Time Just Effin’ Flew!

Okay, so it was like 10:00-ish when I walked Marq to the bus stop as he left for work. Let’s say I got home at 10:30 or something. Then I watched about an hour and a half of Strangers With Candy while I read comics and baked cookies. Then I showered, then did the dishes. I wasn’t wearing my watch and I figured it was about one, one-thirty at the latest. For someone who lives on a night-schedule, that’s plenty of time to still do something. Only when I looked at the clock on the phone it was effin’ Four O’Nine!

Logically, I assume I experienced a blackout caused by abduction by aliens, or perhaps time-travellers. Maybe wizards.

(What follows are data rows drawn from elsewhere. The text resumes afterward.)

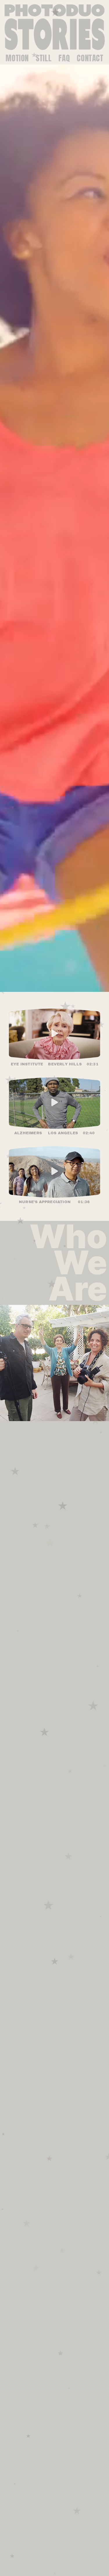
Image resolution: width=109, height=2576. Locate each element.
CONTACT (90, 58)
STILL (43, 58)
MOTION (17, 58)
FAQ (64, 58)
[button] (54, 1034)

In any case, I feel utterly violated by the probing that I assume took over two hours of my time. If I don’t gain superpowers from this, I’m going to be very unhappy. I could have spent that time building a tree fort. Or buying snake warmers. Or washing a sword. Or something…

Haiku!

Which way is the store?
Y’know, the one that sells ham.
I know that you know.

Honestly. I was multitasking! That should have saved me time, not allowed it to slip away unnoticed. Curses!

Mysteries of Technology

Did everyone’s mousepad disappear over night, or was it just me? ’Cause if it was a worldwide thing, I’m willing to let it slide. And apart from that my computer is now rebelling against me by switching all my bookmarks into alphabetical order, instead of the order I had them in for years so I knew where everything was. Technology is the Great Satan.

In other news, I’ve been drafted. It turns out that President Truman invented time-travel and has been getting new troops from different eras. It turns out that he can even draft non-Americans. Well, I’m glad I already know how that war ends, so I won’t have too much to worry about.